Kaybettiğimiz tüm emekçi kardeşlerimizi saygıyla anarken siyasal iktidardan ölüm üreten özelleştirme ve taşeronlaştırma politikalarını ve parti devleti oluşturma çabalarını gözden geçirmelerini talep ediyoruz. Yazıyı dilek ve öneriyle tamamlayalım. Dileğim, bu kazanın tüm nedenleri kaybettiğimiz canların hatıraları adına nesnel ölçütlerle, bilimsel değerlendirmelerle mutlaka sorgulanmalı ve gereği yapılmalıdır. Önerim ise yer altı maden işletme işletmelerinin işçi sağlığı ve güvenliği anlamında kamu tarafından çalıştırılmasının yaşamsal bir zorunluluk olduğunu Soma kazası göstermiştir.

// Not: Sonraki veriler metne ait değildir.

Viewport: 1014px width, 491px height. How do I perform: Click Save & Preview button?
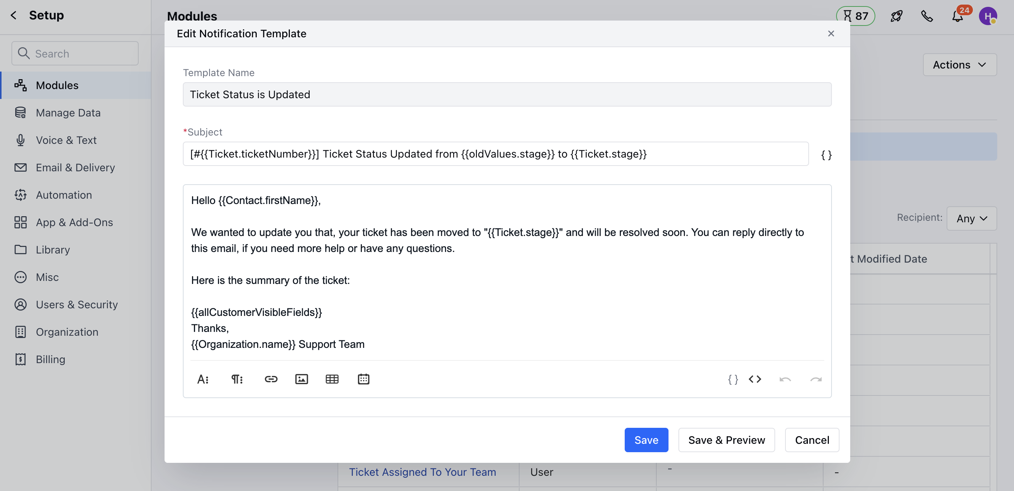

Gereği mutlaka yapılmalıdır.

Ataol Behramoğlu'nun; “Türkiye, üzgün yurdum, güzel yurdum/ Boynu bükük ay çiçeği/Şiirin ve aşkın geleceği/Türkiye, üzgün yurdum, güzel yurdum/ Dağ rüzgarı, portakal balı/alçak gönüllü, hünerli, sevdalı/Türkiye, üzgün yurdum, güzel yurdum…” dizeleriyle yaşama hakkının evrensele ulaştığı, emeğin en yüce değer olduğu demokratik bir Türkiye özlemiyle…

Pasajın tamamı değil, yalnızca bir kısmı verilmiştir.